You are given a sack which can hold grains of weight w. You have grains of n different varieties, each weighing weight_i kg and having a value of Rs. money_i. What is the maximum worth of grain the sack can be filled with?

Approach

Since it is a fractional knapsack problem, thinking of a brute force approach would be quite difficult. Using a greedy approach is a much better option.

The basic idea to solve this problem is to pick the grain which has the maximum price per unit weight. 

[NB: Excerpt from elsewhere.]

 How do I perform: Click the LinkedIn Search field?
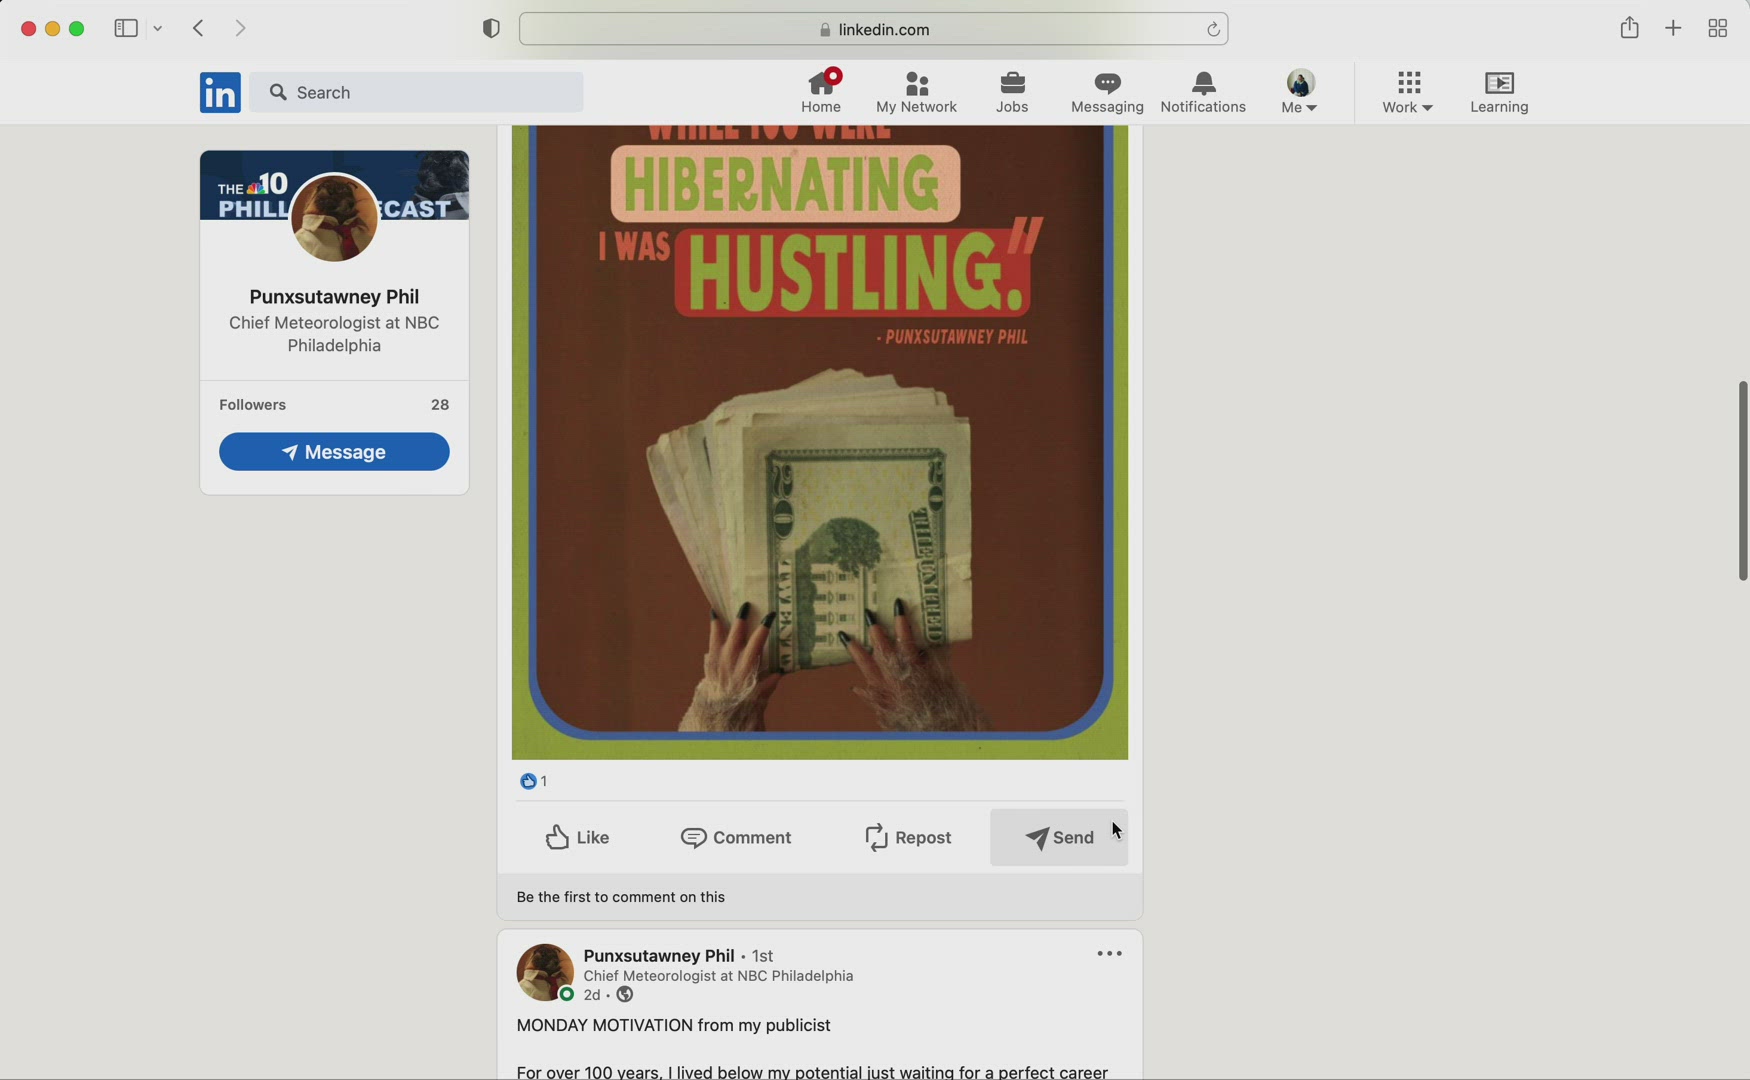[x=417, y=93]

• Sort the array in decreasing order based on the maximum price per unit weight

 (money_i / weight_i).

• Now traverse the sorted array while w is greater than zero and subtract min(weight_i, w) from w and add the effective price to the answer.

Analysis

• Time Complexity: O(n * log(n))
• Auxiliary Space Complexity: O(1)

Implementation

C++

/* This is the Grain class definition
class Grain {
public:
   int weight, value;
   Grain(int weight, int value) {
       this->weight = weight;
       this->value = value;
   }
};
*/
bool comp(Grain* A, Grain* B) {
   return ((double)A->value / (double)A->weight) > ((double)B->value / (double)B->weight);
}
double maxSackValue(vector<Grain*> &grains, int w) {
   sort(grains.begin(), grains.end(), comp);
   double price = 0;
   int i = 0;
   while (w > 0 && i < grains.size()) {
       int grainAdded = min (w, grains[i]->weight);
       w -= grainAdded;
       price += (double)grainAdded * ((double)grains[i]->value/(double)grains[i]->weight);
       i++;
   }
   return price;
}

Java

class GrainComparator implements Comparator<Grain> {
   public int compare(Grain A, Grain B) {
       double priceOfA = (double)A.value/(double)A.weight;
       double priceOfB = (double)B.value/(double)B.weight;
       if( priceOfA < priceOfB) {
           return 1;
       } else {
           return - 1;
       }
   }
}
class Solution {
   /* This is the Grain class definition
   class Grain {
       public int weight, value;
       public Grain(int weight, int value) {
           this.weight = weight;
           this.value = value;
       }
   }
   */
   double maxSackValue(Grain[] grains, int w) {
       Arrays.sort(grains, new GrainComparator());
       double price = 0;
       int i = 0;
       while (w > 0 && i < grains.length) {
           int grainAdded = Math.min (w, grains[i].weight);
           w -= grainAdded;
           price += (double)grainAdded * ((double)grains[i].value/(double)grains[i].weight);
           i++;
       }
       return price;
   }
}